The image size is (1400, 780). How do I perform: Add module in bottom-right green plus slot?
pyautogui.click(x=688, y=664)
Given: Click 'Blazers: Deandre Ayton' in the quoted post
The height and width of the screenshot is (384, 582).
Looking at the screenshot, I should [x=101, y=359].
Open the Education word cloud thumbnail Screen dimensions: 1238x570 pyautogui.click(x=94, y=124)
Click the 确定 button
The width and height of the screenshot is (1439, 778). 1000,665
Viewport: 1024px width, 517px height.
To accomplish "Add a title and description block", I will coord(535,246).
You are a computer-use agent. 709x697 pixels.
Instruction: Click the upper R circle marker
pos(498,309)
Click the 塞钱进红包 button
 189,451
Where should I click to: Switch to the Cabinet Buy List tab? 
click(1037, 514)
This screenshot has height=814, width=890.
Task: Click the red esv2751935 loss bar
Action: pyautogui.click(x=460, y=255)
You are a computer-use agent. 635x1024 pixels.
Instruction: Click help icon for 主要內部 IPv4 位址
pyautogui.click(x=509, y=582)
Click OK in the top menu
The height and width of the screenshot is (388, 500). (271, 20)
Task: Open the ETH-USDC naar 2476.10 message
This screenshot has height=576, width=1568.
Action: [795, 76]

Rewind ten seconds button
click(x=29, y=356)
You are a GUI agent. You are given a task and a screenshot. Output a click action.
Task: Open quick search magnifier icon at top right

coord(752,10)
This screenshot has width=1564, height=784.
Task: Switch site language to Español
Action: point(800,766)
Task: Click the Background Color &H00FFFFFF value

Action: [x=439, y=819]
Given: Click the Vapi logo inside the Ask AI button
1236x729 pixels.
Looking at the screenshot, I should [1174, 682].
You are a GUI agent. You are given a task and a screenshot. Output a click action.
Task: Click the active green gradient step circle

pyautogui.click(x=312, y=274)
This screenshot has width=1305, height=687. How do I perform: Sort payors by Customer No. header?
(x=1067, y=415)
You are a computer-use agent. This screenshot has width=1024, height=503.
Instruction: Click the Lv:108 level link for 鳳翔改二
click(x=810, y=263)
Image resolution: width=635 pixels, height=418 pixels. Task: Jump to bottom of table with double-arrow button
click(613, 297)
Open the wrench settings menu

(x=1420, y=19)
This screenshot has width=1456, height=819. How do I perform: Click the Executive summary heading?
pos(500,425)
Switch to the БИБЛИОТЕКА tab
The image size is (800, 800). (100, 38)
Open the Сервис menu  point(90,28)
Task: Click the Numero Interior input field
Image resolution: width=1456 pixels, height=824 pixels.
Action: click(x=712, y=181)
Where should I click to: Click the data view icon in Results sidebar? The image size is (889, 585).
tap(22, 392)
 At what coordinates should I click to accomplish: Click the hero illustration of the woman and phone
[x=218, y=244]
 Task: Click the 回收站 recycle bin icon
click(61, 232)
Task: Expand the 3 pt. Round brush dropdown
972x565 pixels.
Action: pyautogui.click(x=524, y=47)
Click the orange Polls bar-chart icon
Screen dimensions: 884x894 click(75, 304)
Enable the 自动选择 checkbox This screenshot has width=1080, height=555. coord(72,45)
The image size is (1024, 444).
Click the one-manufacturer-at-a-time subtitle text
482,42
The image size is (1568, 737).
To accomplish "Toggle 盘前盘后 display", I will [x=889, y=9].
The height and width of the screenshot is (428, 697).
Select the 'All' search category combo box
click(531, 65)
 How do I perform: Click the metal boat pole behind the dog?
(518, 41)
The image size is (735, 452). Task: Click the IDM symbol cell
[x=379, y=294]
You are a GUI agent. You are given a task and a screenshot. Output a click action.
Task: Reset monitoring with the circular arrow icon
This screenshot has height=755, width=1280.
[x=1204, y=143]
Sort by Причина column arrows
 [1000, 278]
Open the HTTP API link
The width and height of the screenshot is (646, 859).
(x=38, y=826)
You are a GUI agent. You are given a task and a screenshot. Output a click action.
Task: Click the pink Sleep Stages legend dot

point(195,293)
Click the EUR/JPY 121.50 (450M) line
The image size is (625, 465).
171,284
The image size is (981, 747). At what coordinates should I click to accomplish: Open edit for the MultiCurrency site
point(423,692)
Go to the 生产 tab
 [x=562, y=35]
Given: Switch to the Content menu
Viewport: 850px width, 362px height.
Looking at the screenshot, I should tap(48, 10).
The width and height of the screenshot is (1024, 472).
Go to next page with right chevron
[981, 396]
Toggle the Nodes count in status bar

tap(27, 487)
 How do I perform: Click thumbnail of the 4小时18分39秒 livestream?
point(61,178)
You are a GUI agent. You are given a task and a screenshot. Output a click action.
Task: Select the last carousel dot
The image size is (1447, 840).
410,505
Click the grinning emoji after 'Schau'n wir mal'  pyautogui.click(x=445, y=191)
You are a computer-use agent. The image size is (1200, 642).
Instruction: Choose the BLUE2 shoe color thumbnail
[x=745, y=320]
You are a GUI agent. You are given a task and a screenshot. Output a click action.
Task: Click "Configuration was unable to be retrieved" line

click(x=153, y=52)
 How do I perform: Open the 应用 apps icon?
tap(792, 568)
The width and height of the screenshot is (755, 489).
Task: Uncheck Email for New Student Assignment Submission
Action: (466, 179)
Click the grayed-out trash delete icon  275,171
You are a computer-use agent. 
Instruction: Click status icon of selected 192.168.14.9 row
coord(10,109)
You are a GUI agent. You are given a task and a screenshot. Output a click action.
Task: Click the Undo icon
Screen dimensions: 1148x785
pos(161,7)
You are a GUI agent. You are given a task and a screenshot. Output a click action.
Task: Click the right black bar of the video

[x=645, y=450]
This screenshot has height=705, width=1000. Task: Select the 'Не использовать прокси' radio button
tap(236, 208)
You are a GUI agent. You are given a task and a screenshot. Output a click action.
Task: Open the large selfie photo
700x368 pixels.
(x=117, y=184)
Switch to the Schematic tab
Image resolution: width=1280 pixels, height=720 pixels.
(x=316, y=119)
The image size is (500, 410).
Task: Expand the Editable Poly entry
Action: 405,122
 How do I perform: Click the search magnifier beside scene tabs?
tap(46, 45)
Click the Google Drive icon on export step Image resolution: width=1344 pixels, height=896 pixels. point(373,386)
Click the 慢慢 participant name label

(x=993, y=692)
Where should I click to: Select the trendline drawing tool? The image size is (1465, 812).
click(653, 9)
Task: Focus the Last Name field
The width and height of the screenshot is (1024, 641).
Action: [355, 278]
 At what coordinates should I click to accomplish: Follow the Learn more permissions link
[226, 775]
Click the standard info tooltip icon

····················

## WORK ITEM
Look through the records for the word "computer". Every line that has it should be copied.

## ANSWER SPACE
You are a computer-use agent. 709x697 pixels.
You are a computer-use agent. 635x1024 pixels.
You are a computer-use agent. This screenshot has width=1024, height=503.
You are a computer-use agent. The image size is (1200, 642).
You are a computer-use agent. 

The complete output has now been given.